__RECORDS SUPPLIED__
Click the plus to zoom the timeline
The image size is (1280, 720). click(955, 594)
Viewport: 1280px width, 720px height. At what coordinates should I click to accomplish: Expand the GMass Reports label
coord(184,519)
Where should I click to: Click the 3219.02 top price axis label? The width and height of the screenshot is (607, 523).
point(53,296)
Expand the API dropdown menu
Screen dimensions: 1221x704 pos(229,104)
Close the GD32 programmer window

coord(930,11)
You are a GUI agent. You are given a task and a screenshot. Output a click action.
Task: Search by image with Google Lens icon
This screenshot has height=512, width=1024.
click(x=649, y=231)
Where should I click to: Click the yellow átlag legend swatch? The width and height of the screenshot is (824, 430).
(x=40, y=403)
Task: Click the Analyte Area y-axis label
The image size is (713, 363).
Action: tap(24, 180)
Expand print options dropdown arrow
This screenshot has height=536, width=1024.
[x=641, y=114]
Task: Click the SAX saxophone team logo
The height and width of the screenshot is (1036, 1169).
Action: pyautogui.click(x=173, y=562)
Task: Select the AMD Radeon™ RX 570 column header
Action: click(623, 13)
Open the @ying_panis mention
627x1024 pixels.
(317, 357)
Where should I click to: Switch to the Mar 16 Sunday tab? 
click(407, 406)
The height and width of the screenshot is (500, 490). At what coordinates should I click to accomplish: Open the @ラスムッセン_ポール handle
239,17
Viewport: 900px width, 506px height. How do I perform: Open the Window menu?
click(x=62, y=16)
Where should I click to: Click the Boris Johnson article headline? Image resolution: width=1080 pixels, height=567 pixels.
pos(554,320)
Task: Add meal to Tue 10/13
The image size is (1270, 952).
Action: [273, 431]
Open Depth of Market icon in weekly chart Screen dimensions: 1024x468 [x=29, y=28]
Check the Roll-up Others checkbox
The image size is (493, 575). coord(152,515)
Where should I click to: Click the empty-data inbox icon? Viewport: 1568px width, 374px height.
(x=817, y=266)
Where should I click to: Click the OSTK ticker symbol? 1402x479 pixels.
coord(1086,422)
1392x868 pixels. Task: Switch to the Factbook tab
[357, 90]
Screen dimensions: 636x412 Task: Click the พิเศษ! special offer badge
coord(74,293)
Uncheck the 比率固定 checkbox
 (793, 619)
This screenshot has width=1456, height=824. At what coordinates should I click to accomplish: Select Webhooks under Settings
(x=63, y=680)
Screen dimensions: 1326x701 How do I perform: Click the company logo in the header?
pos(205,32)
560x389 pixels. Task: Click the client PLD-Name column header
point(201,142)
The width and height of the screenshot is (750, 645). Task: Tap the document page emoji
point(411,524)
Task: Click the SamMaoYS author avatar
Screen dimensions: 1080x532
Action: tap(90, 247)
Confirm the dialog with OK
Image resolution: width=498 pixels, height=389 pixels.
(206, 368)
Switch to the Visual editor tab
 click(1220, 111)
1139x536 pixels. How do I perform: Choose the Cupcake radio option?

__INSTRUCTIONS TO FOLLOW__
Filter the listing down to the lines holding the word "with", and return those.

__ANSWER TO THE EXERCISE__
Task: Search by image with Google Lens icon
Confirm the dialog with OK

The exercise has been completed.